I’m usually not one to jump to quick conclusions and, for the sake of argument, I’m going to avoid breaking that code now. But I will say this: despite the fact that Griffin does deserve more time to ease his recovering knee back into form (he tore his ACL and PCL in the Wild Card round of last year’s playoffs), he and his teammates look utterly flat and lifeless through three games. In fairness, not all of it is on him. His defense is pathetic, Alfred Morris has been disappointing, and his coaches have a history with mishandling their QBs.

The facts and the tape don’t lie. No one seems to be afraid of Griffin’s vaunted legs, he’s turning the ball over like crazy (which actually started last year–he has 17 fumbles in 19 career games, including the playoffs), and his passes lack that Pro-Bowl look.

And the result? A 0-III hole to start the campaign.

Luck, on the other hand, looks to be in complete control and is coming off a well-managed, old-school, convincing victory in San Francisco. His throws look a lot like Peyton Manning’s used to in the same Colts uniform. When you put Luck’s tape side-by-side with Griffin’s at the moment, there’s absolutely no comparison. Even if I take into account Griffin’s injury, eliminate this year’s tape so far, and put in last year’s tape side-by-side, Luck is clearly much farther along at this point. Sure, Griffin has a lot of amazing athletic highlights (and his talent is absolutely undeniable), but as a quarterback his skills are nowhere near Luck’s. I can’t stress enough that Luck had absolutely nothing outside of a 34-year-old Reggie Wayne to work with last year. He had a bunch of no-names and rookies.
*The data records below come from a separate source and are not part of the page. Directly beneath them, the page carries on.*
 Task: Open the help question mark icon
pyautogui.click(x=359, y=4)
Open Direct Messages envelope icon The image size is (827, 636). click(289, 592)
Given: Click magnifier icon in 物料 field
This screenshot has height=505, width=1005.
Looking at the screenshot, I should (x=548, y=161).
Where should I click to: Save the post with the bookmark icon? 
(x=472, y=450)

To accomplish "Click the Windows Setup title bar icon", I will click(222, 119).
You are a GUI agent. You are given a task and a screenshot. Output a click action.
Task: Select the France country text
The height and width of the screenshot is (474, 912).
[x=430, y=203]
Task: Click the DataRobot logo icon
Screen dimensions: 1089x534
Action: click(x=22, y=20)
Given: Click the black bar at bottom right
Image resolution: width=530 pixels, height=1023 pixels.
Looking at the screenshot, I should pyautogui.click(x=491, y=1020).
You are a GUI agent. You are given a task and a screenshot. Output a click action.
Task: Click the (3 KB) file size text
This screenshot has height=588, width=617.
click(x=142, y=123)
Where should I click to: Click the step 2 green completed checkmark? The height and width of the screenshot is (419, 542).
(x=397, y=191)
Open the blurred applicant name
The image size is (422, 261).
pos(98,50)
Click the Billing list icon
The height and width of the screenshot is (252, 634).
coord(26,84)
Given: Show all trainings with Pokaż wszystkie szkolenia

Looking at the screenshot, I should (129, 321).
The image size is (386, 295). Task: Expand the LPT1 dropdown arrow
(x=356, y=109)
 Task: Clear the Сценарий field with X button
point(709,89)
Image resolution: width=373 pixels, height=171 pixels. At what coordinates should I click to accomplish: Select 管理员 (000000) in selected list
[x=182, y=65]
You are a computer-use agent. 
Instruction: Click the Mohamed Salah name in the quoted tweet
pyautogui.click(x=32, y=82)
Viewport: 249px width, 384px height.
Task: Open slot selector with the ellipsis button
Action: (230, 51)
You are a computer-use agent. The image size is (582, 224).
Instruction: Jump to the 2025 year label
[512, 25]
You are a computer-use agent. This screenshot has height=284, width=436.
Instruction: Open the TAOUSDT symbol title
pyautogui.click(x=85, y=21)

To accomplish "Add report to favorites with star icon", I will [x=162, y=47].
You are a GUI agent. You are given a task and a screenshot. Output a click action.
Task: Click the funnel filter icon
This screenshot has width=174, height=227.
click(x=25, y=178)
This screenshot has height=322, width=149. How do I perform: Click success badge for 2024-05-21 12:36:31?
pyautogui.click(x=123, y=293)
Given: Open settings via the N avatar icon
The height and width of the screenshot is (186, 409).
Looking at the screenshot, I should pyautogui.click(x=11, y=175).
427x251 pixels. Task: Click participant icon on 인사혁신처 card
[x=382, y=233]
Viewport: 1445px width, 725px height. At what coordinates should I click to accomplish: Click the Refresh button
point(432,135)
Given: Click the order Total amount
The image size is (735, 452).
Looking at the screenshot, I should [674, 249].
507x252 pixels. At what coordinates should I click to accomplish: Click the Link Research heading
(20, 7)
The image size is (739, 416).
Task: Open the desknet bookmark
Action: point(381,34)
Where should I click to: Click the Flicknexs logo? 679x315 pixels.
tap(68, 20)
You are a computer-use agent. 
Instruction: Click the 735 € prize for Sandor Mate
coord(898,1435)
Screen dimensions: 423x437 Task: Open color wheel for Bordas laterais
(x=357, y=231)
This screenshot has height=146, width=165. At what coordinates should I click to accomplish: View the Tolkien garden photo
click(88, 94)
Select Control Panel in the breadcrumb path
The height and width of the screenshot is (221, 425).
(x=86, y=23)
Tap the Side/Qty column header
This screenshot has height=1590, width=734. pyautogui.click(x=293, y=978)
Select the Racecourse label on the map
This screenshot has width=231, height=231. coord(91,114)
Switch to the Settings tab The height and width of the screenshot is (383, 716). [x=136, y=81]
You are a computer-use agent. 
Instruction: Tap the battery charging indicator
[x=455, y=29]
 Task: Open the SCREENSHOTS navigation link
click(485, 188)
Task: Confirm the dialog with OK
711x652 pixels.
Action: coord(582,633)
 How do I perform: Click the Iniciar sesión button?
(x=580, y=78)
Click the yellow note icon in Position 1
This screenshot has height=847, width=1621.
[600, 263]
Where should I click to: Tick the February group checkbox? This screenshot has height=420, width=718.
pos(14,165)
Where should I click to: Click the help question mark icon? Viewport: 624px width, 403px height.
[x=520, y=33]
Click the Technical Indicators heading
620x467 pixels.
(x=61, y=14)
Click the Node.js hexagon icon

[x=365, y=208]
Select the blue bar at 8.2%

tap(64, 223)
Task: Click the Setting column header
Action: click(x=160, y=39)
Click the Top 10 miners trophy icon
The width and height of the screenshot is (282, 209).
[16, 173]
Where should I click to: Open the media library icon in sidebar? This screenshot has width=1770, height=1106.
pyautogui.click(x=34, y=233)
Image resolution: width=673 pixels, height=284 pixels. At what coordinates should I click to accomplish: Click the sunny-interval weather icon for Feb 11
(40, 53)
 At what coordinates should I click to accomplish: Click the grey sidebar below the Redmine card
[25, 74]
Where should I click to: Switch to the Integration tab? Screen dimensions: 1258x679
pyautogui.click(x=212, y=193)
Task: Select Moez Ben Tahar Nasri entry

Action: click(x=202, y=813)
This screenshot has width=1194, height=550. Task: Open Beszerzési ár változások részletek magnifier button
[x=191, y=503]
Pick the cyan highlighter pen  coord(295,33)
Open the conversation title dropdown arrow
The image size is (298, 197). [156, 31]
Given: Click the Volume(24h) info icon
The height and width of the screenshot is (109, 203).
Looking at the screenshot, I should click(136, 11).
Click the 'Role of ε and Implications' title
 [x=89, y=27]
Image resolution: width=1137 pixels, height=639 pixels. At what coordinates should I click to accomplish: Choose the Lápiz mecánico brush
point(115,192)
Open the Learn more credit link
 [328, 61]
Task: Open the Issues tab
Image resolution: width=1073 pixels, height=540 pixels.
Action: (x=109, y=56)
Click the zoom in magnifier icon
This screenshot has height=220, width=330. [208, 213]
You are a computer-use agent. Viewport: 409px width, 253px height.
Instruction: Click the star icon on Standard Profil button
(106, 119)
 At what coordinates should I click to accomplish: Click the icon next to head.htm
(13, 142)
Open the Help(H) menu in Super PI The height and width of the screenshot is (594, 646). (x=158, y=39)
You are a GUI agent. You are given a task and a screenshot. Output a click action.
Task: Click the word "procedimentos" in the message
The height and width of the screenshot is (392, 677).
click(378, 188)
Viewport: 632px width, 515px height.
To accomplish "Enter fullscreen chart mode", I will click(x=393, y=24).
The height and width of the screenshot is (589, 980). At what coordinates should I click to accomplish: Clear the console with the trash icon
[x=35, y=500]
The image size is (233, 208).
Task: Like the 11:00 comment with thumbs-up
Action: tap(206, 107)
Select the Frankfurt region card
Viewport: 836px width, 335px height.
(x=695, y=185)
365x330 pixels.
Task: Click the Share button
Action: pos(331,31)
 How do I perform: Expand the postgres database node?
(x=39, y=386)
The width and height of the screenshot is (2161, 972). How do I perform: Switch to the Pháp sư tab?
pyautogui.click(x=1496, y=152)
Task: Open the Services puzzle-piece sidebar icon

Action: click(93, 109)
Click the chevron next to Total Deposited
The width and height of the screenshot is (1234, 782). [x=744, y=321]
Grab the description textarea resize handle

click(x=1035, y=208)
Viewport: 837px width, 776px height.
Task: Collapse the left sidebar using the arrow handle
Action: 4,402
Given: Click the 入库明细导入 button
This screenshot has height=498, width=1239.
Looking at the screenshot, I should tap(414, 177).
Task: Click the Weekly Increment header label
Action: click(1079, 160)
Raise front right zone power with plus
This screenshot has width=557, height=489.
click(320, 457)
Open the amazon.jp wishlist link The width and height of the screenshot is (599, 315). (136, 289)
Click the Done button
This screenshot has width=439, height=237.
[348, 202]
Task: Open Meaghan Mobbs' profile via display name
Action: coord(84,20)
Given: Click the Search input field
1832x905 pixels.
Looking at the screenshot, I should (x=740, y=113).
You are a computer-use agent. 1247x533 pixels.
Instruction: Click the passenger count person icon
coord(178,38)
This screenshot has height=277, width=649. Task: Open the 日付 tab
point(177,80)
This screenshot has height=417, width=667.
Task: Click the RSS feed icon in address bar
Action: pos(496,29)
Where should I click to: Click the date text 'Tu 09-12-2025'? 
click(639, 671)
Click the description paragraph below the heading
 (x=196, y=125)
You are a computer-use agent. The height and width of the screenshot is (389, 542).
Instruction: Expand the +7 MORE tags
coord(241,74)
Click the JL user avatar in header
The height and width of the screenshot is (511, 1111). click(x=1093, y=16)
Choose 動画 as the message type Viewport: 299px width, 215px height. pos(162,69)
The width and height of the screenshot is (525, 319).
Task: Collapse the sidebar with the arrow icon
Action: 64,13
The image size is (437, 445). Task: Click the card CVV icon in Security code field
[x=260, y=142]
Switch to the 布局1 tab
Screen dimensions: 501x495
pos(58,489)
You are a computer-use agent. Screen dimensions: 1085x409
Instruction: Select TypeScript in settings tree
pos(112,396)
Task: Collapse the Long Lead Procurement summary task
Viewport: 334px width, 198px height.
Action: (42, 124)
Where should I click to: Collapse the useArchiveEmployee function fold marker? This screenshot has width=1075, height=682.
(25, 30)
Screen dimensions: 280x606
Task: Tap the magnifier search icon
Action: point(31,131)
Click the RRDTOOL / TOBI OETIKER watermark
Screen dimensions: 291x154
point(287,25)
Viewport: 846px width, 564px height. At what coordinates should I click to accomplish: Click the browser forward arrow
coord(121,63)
Why don’t I feel bad for Griffin? I mentioned it before, and I’ll expand upon it now: his ego. This is the guy who looked into a TV camera a week before he won the Heisman and declared that he had already won (very out of the ordinary). This is the guy who had to mention that the Redskins would have drafted him number one, ahead of Luck, if they had owned the first pick. This is the guy who couldn’t shut up and ran a media campaign all summer about how his coaches were babies and should just put him on the field (before a single, sane doctor cleared him). This is the guy who refused to come out of a playoff game last year after he clearly was hurting the team with a blown-out knee.

Did I mention his socks?

Griffin brings it on himself. Plain and simple. He wants the attention? Fine. He can have it.

But I got news for you, Bob, it ain’t all gonna be positive. Not with your arrogance. How about you put your money where your mouth is and replace that zero in the win column? Maybe then you’d get some of the respect and credentials you so obviously crave. Maybe even one day, you’ll figure out just how great you can be with a quieter, humble approach. Maybe you’ll put a few rings on your finger.

Until then, put your head down and worry about the team for a change.